In recent years, the government has relaxed restrictions on eligibility for healthy adults without dependents. The maximum income to be eligible for food stamps for an able-bodied adult in New York is $14,088 a year. A record 38 million Americans are currently on food stamps, and though most of them are still the “traditional recipients” (elderly, single mothers), a large amount of young, educated adults now count as “working poor.” But they’re bringing their greenmarket standards to the welfare line.
One New York blogger told Salon “I’m sort of a foodie, and I’m not going to do the ‘living off ramen’ thing”—he then mentions a dinner of roasted rabbit with butter, tarragon and sweet potatoes that he made using his food stamp money.
Good-bye Ramen noodles, I guess. So, what’s my point? My point is that we need to stop being so judgmental. Have we really become so narcissistic that we truly believe that the world revolves around us and our comfort-level to the point where we are dictating how many children someone ought to have? Have we become so “me, me, me” that the very thought of someone taking more than their “fair share” is enough to leave a bitter taste in our mouths? (and how that fair share is measure, I have no clue.) My view is this: Celebrate those babies, each and everyone of them. Fertility is a gift that one usually doesn’t see the value of until it’s gone and children do not hang around forever. But, strangely enough, debt seems to hang around forever.

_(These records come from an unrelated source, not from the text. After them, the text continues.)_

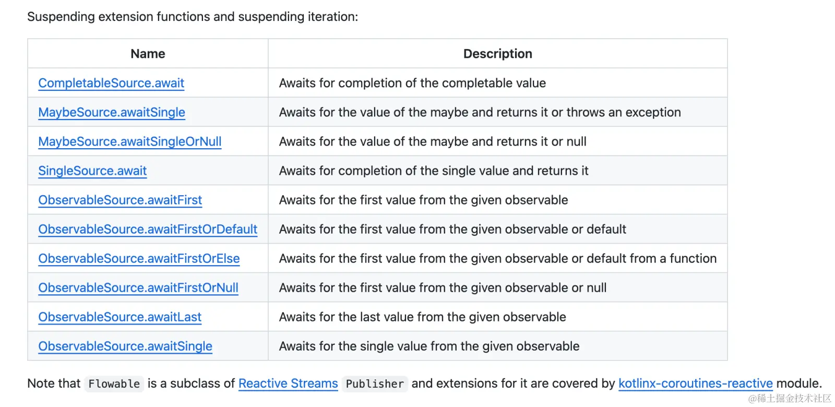Click the ObservableSource.awaitFirstOrDefault link
The image size is (835, 407).
coord(148,229)
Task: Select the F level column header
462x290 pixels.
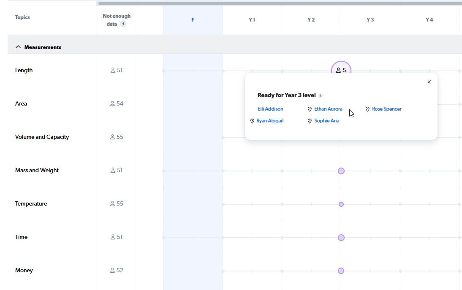Action: click(193, 20)

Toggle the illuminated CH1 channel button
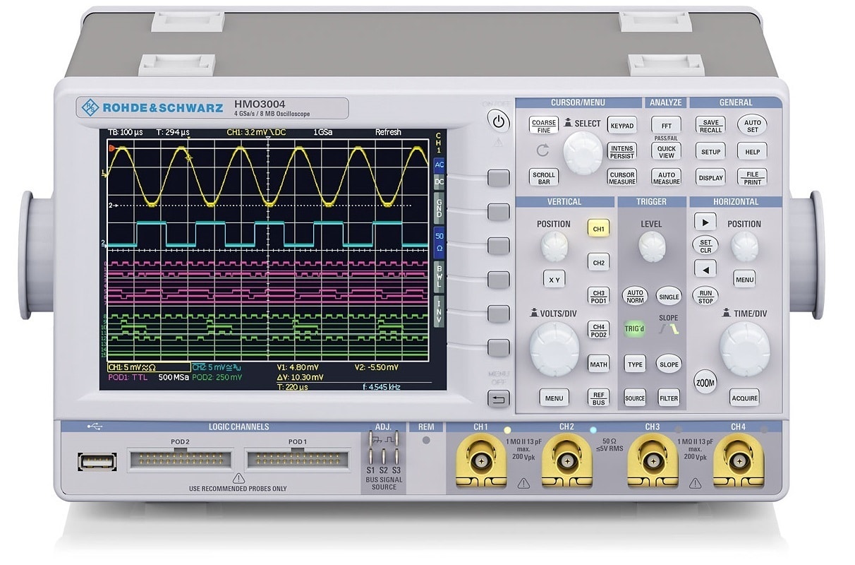coord(598,229)
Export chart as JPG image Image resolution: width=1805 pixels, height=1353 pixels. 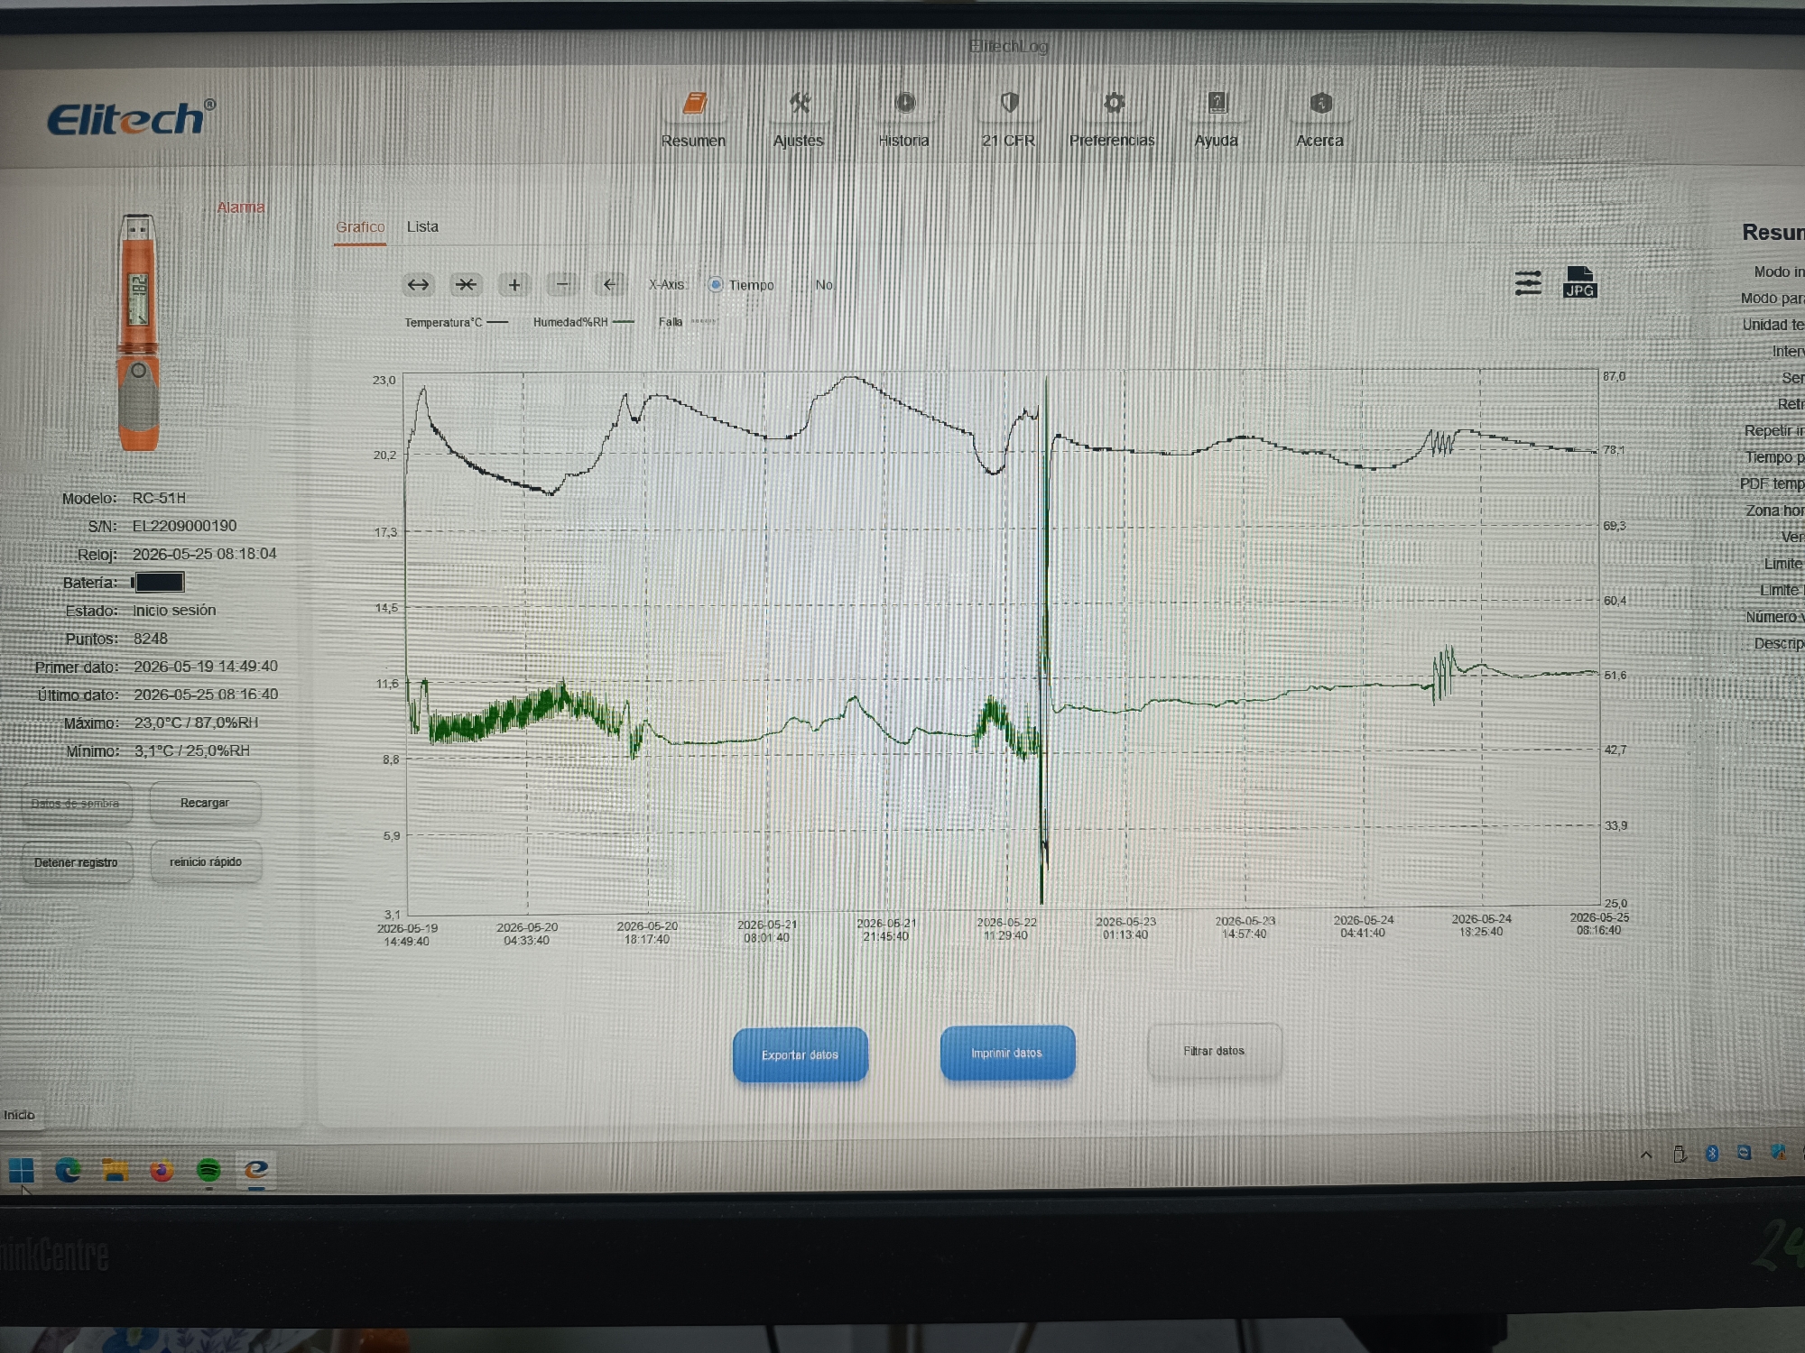(1579, 282)
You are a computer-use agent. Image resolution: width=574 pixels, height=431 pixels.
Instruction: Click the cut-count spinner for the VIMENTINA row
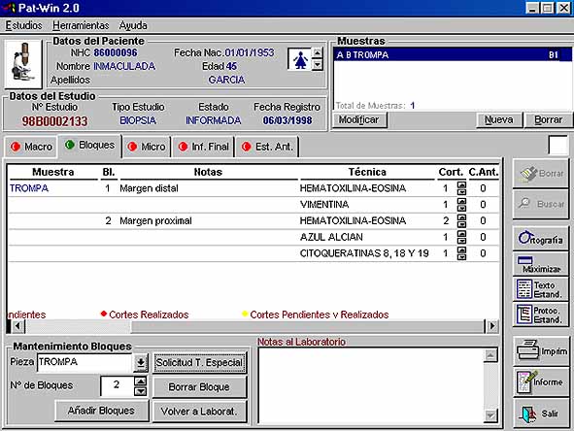tap(461, 204)
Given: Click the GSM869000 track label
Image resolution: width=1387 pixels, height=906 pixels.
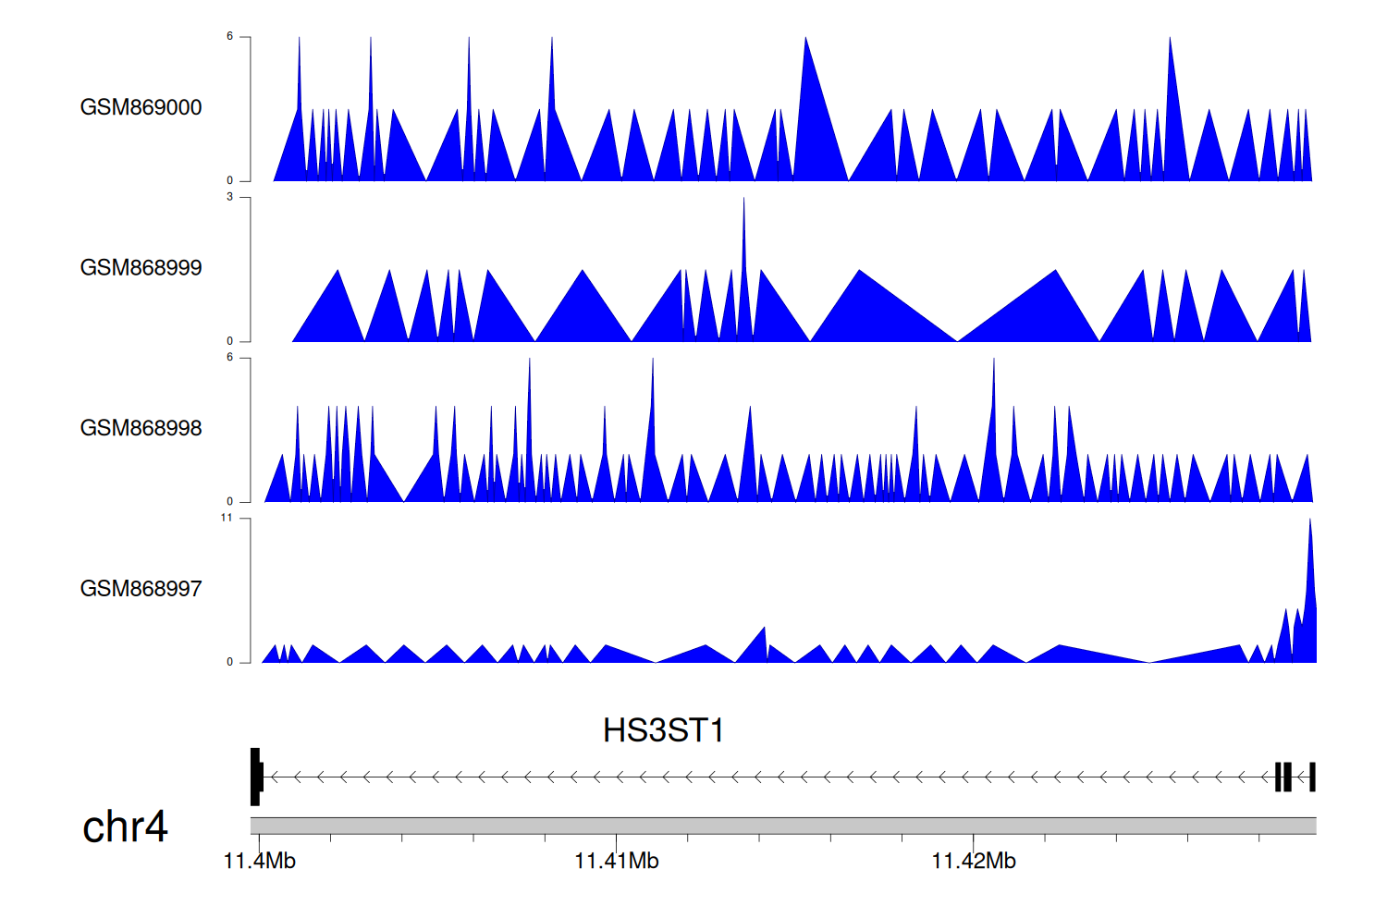Looking at the screenshot, I should point(141,107).
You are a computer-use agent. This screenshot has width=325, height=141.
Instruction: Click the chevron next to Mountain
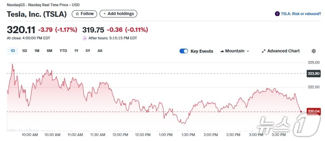(x=248, y=51)
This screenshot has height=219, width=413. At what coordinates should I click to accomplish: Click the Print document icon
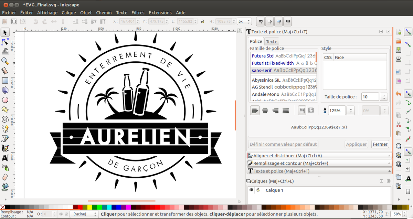(x=399, y=59)
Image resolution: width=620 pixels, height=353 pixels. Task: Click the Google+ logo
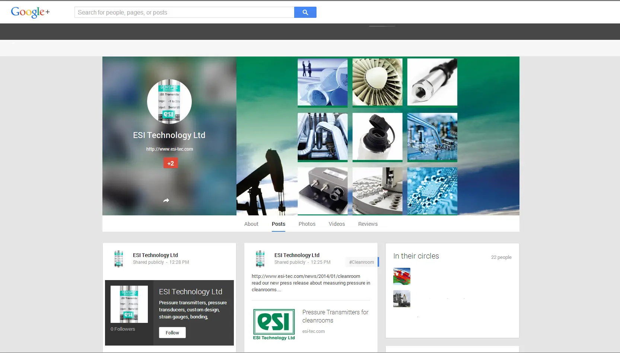pyautogui.click(x=30, y=12)
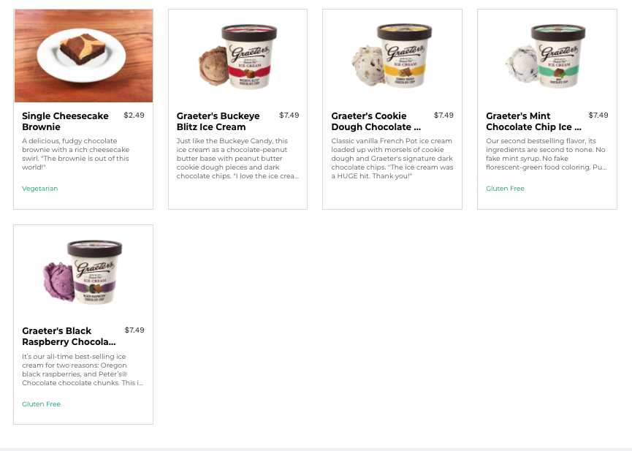Click the $7.49 price on Buckeye Blitz

click(289, 115)
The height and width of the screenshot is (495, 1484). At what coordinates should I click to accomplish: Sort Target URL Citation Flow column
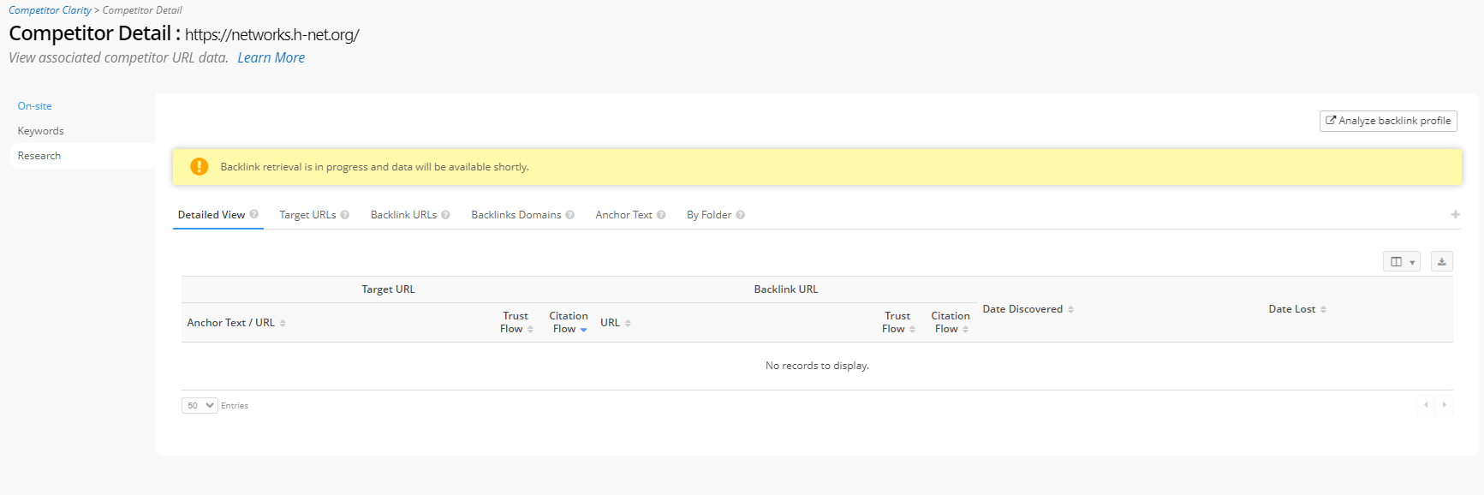point(569,323)
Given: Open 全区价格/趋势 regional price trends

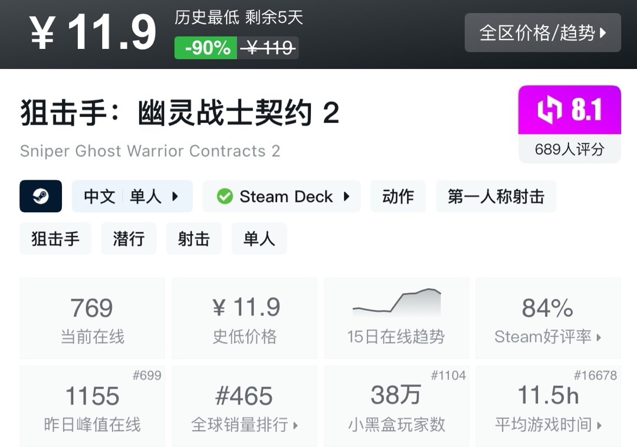Looking at the screenshot, I should click(x=543, y=33).
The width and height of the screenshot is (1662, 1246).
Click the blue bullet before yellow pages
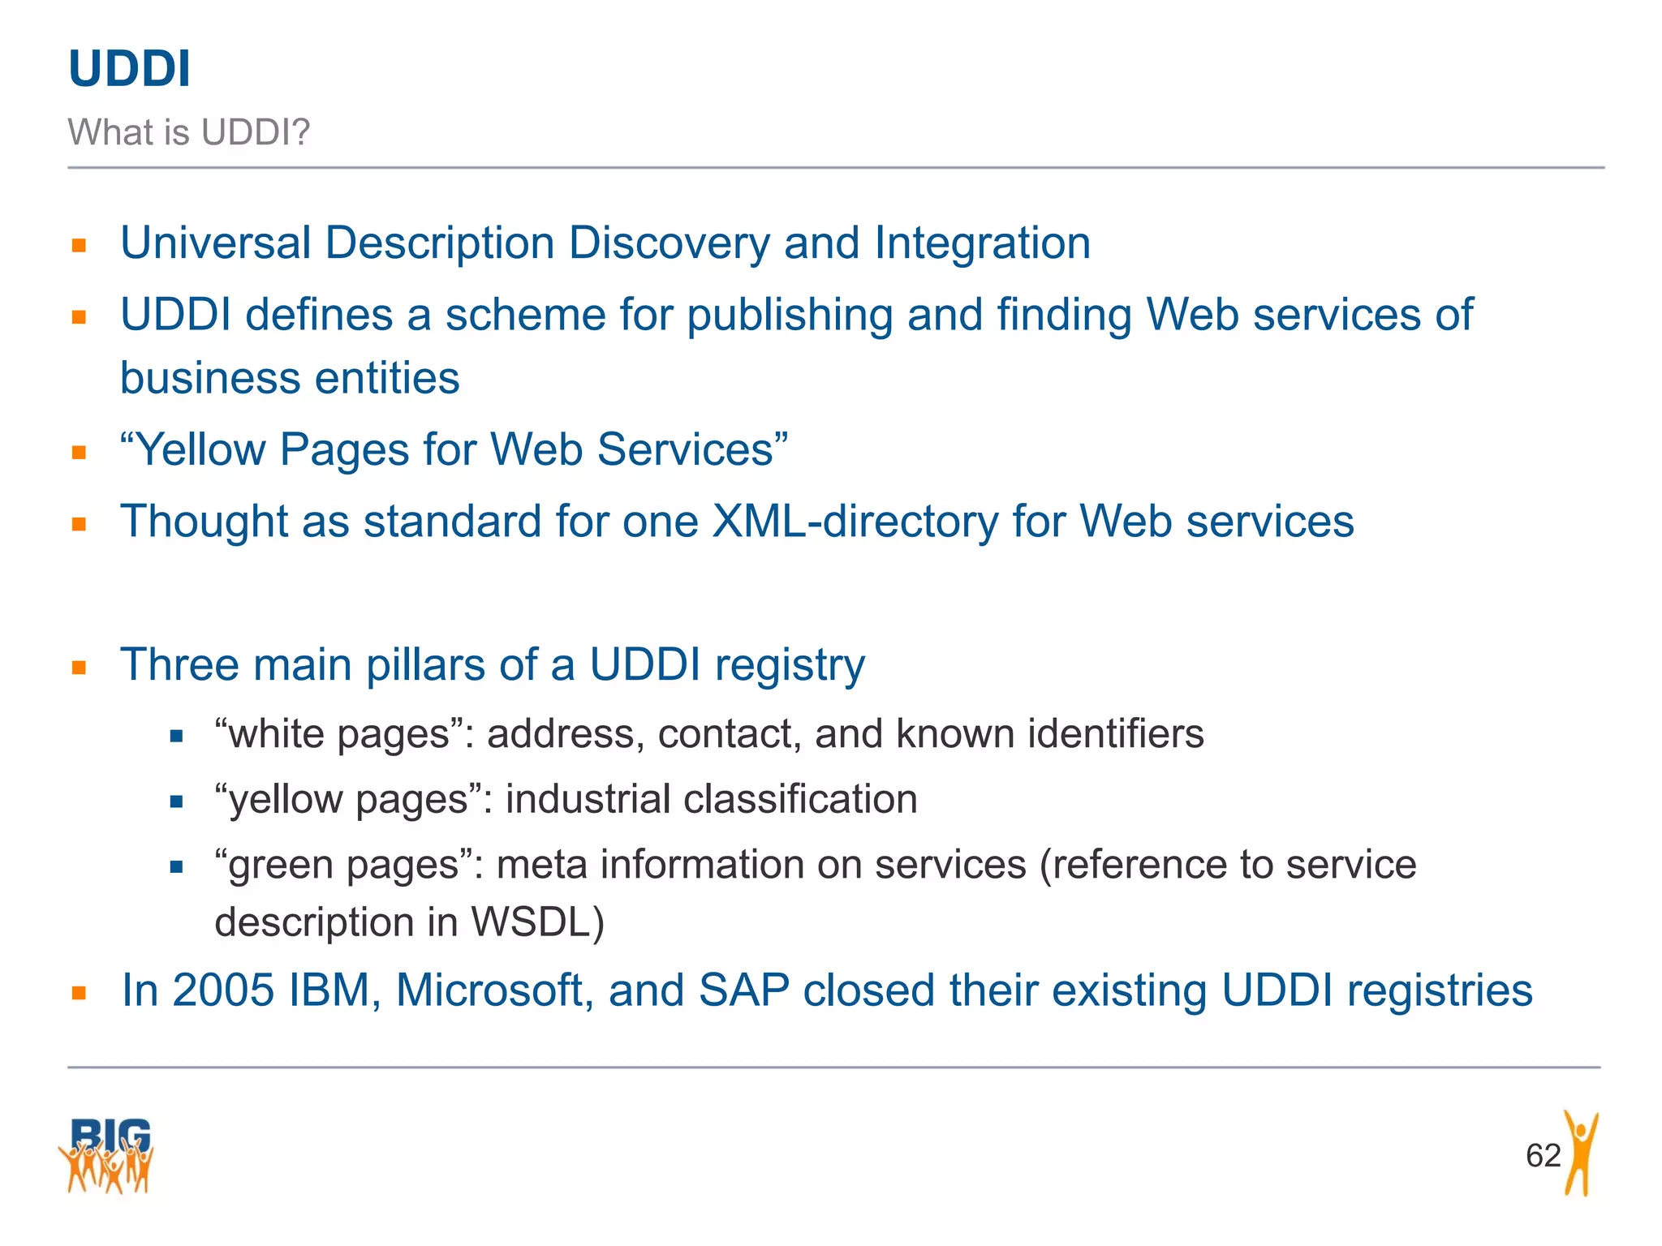click(177, 801)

(P.S. I wanted to add. I went here and took a Carbon Footprint analysis for my family of four. I then changed my family size to eight, and increased the number of bedrooms by two but otherwise kept all other answers the same. Our household carbon footprint for a family of four was 40 tons of CO2 per year (National Average is 110 tons.) When I doubled the number of people in our household, the amount of CO2 increased to 60 tons per year (National Average of 210 tons per year.) So, yes, more people does mean more energy usage, but not as much as you’d think.)
Thanks to Laura J. for inspiring this post. No, she’s not one of the pregnant ones but she said “someone” should write about this. And a heartfelt congratulations and prayers for healthy and happy pregnancies, ladies!!